A painter of people and landscapes, her artworks tend to reveal a sombre though joyful, reflective and humanitarian insight. In 1927 and 1928, encouraged by ethnographer Marius Barbeau, MacLeod travelled to the west and northwest of Canada. Thanks to Barbeau and to the Canadian Pacific Railway, MacLeod received free transportation on her summer trip. She painted at Morley Station in the foothills of the Rockies and among the Stoney First Nations. Pegi stayed in Calgary with the F.G. Garbutt family who were strong supporters of the arts. The Garbutts and Pegi stayed friends for life.  While there, Pegi painted a portrait of Alice Garbutt that demonstrates her increasing use of strong contour lines. MacLeod exhibited two of her portrait studies of the Stoney First Nations in the major exhibition, West Coast Art – Native and Modern organized the National Gallery of Canada in December 1927. This exhibition was, and has been, much written about and marks the first real effort to include the cultural production of Northwest Coast First Nations within the institutionalization of Canadian art history. During her travels in 1927, MacLeod is said to have created notebooks and drawings according to her friends however nothing is extant to confirm this. The artist also began a draft of a book on her experiences on the west coast. It is possible that MacLeod’s mother may have destroyed her book draft, Marian Scott has stated that the artist’s mother destroyed much of her early work. MacLeod travelled west again in 1928 to paint in the Upper Skeena River area. She wrote about her travels for the Canadian National Railway Company’s magazine and the article marks her first important foray into art writing. The solo exhibition Portraits, Landscapes and Studies by Pegi Nicol was held in Montreal at the Leonardo Society from February 4–11, 1928 and in the same year she was invited to show with the Group of Seven in Toronto. MacLeod was editor of The Canadian Forum from 1935–36 and helped to establish the Picture Loan Society.

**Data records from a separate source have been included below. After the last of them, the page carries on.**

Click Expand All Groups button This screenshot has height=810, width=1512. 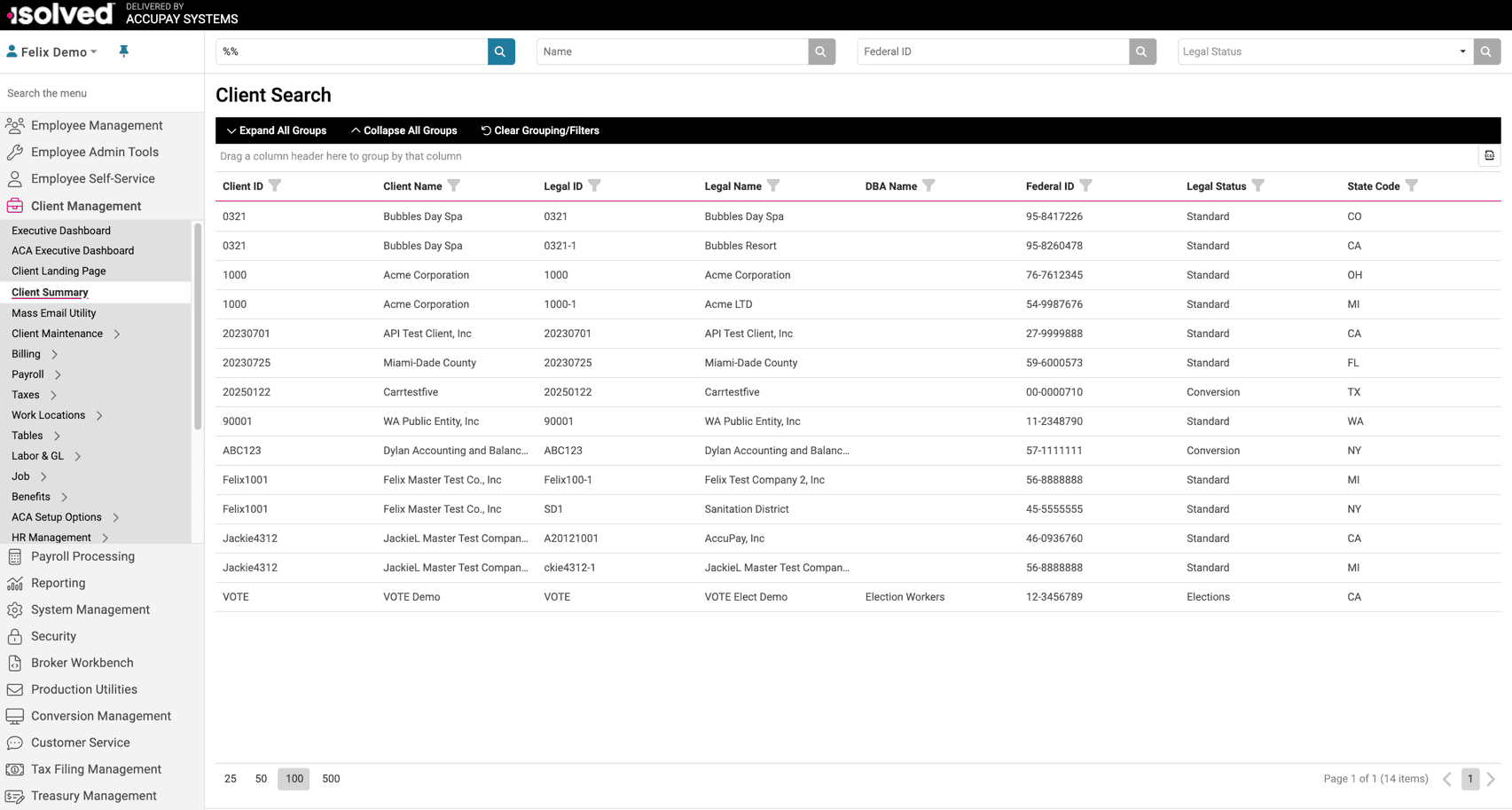coord(277,130)
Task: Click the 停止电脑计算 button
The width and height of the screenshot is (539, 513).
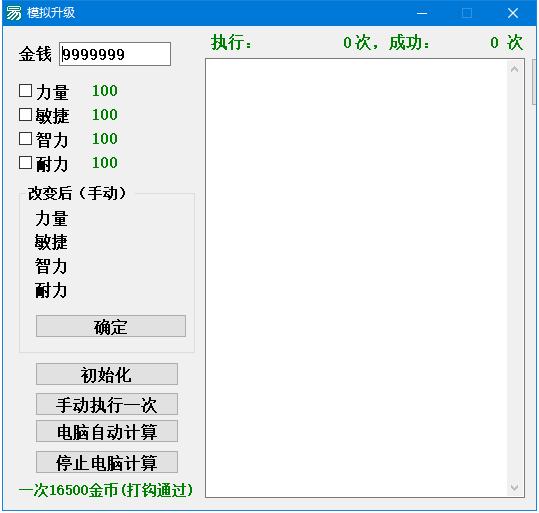Action: tap(107, 462)
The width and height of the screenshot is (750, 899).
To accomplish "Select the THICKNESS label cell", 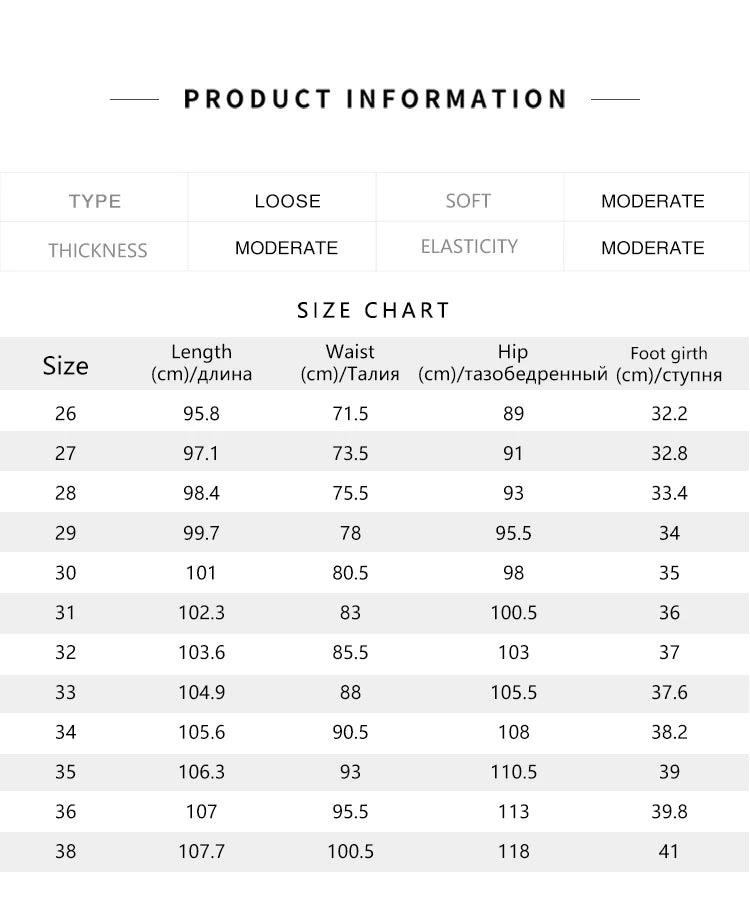I will tap(97, 250).
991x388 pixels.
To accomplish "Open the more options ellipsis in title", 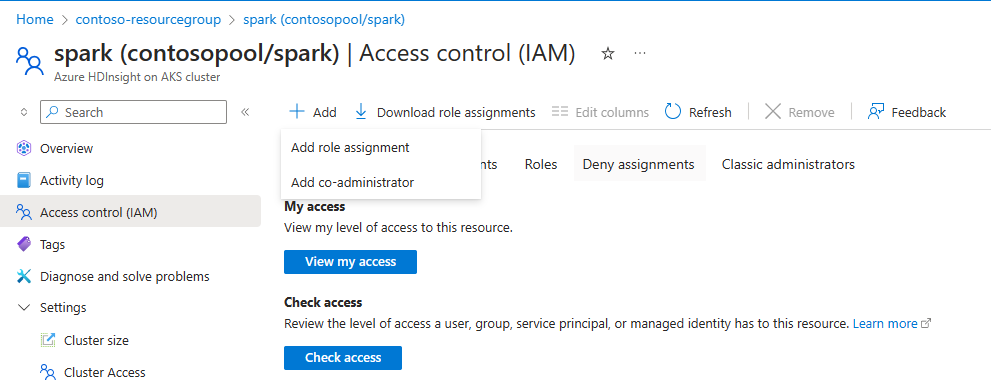I will point(640,54).
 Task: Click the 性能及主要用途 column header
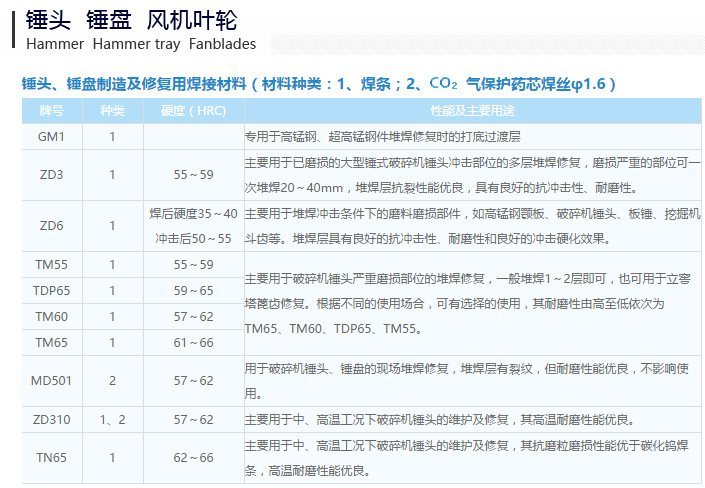473,110
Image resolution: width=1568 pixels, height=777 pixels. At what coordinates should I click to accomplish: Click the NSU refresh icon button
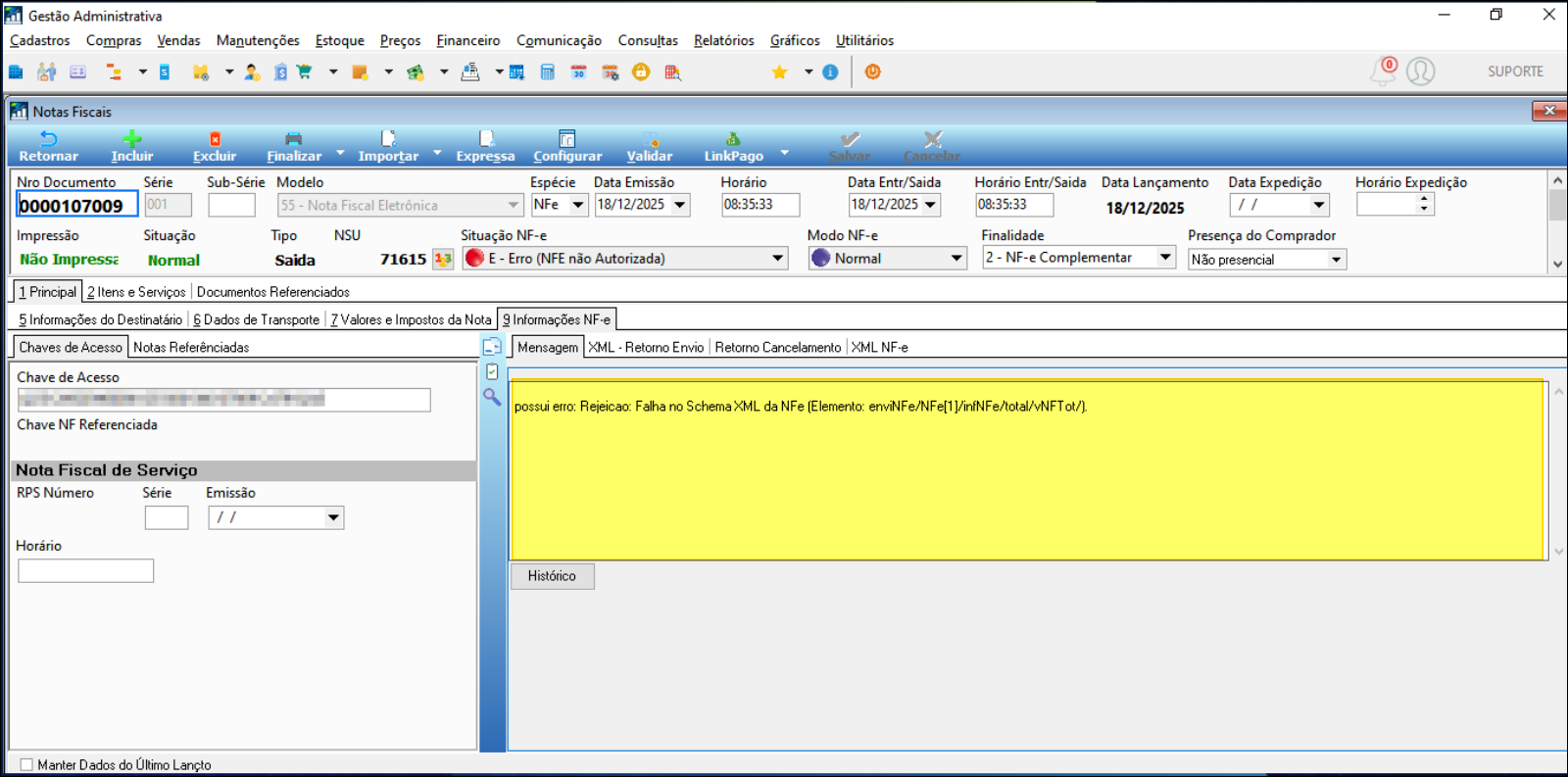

MacLeod was opposed to World War II, though in 1944 she accepted a commission by the National Gallery of Canada to paint many scenes depicting the Women’s Division of the Armed Forces as means of showcasing the war from a female perspective.
Following Second World War she returned to depicting the scenes of New York City and in 1947 exhibited her oil and water colour paintings in Toronto, Ottawa, and Fredericton under the title “Manhattan Cycle.” The “Manhattan Cycle” focused on the people and scenes around MacLeod’s apartment on East 88th Street in New York. She wrote to her friend and fellow artist, Isabel McLaughlin, in 1946 that she had been involved with 88th street for six years and still found it fascinating. The “Manhattan Cycle” consisted of 110 artworks by 1947 and was the first time MacLeod exhibited a series of works in Canada focused entirely on her time in New York. The “Cycle” also toured to the Winnipeg School of Art at the request of Joe Plaskett and then on to Saskatoon, Calgary, Edmonton, Victoria, and Vancouver in 1948.
MacLeod died of cancer in New York City in 1949, leaving a legacy of more than a thousand works of art that include many paintings and other art forms including designs for hooked rugs.
Today MacLeod is a well-regarded artist whose wartime work, which includes more than one hundred oil paintings, sets her apart from many of her contemporaries.